Since predictable scenarios require very little sensemaking, they can be expected to be insufficient training to deal with surprise. A simple means to increase unpredictability would be to deny (certain) information about upcoming events. Second, aspects of a problem can vary among practice iterations, making each scenario somewhat different (Paas & Van Merriënboer, 1994; Van Merriënboer, Clark, & De Croock, 2002). Variable practice is thought to enhance a trainee’s recognition of relevant features and rules, since the irrelevant features are different in each practice iteration (Shapiro & Schmidt, 1982). The resultant skills and knowledge are therefore better applicable in situations that are not explicitly practiced (i.e., generalization; Carbonell, Stalmeijer, Könings, Segers, & van Merriënboer, 2014). Finally, different types of problems can be intermixed (and spaced out) so that trainees cannot assume that the same solution is applicable in each next practice iteration. This is thought to improve their ability to pair the appropriate solution to the problem (Lee & Magill, 1985). Such methods are known as “mixed review” in math education (Rohrer, 2009) or “contextual interference” in perceptual-motor learning literature (e.g., Brady, 2004).

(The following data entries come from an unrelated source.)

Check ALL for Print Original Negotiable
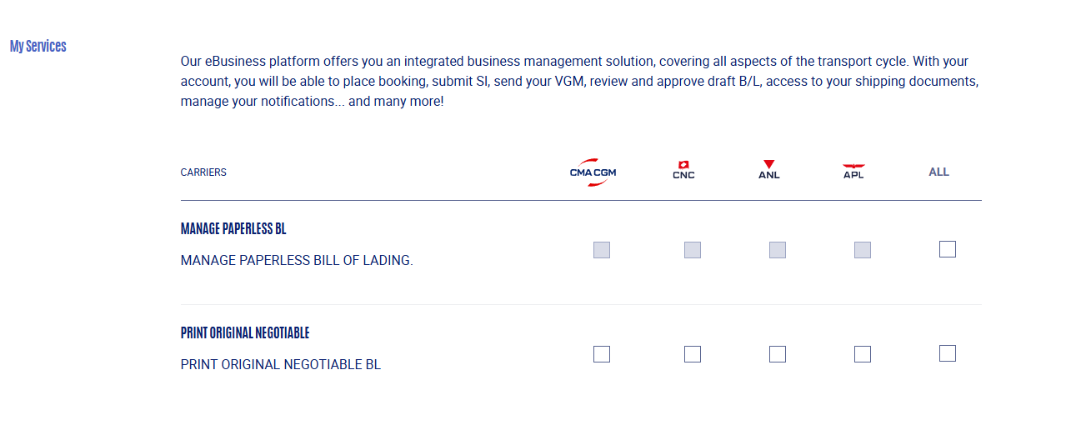 pos(948,353)
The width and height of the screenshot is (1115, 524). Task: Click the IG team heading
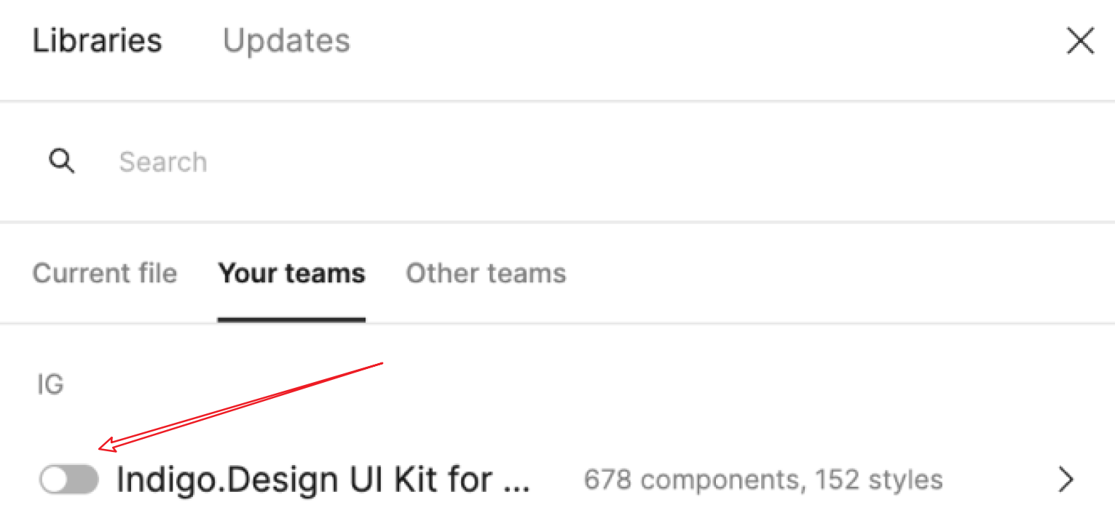(x=51, y=384)
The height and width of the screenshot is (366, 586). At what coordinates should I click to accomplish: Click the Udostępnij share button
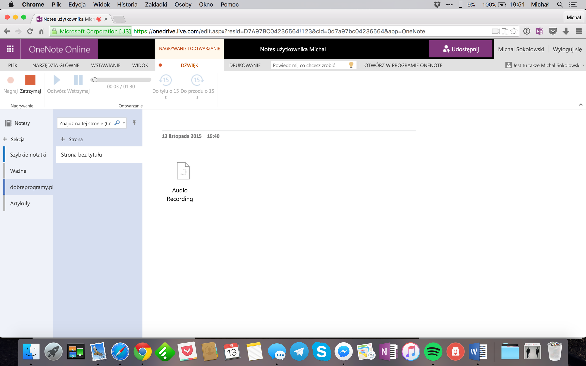click(461, 49)
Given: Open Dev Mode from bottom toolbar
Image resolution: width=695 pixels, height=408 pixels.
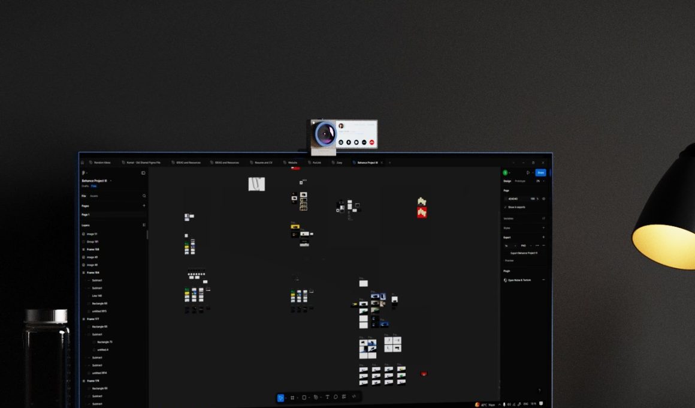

In the current simulator study, we investigated whether arranging simulator training in a more unpredictable and variable (U/V) manner improves pilot performance in a surprise test. The test required pilots to apply the learned knowledge and skills in a demanding and partly novel situation. Based on the aforementioned literature, it was hypothesized that U/V practice would improve the pilots’ performance in this test, due to a better understanding of the events and the principles involved.
Method
Participants
Twenty participating airline pilots were randomly assigned to either a U/V practice group or a control group, unless when the groups became unbalanced with regard to the variables listed in Tables 1 and 2. Thus, two type-rating instructors and one pilot with extended light multiengine piston flying experience (i.e., CS-23/FAR part 23) were reassigned to the control group. All pilots, except one in the U/V group, indicated that they had at least 25 hours of light multiengine piston flying experience. Pilots were mainly recruited from a single airline company. Eight pilots from this company were in the U/V group and seven in the control group. This study complied with the tenets of the Declaration of Helsinki, and informed consent was obtained from each participant.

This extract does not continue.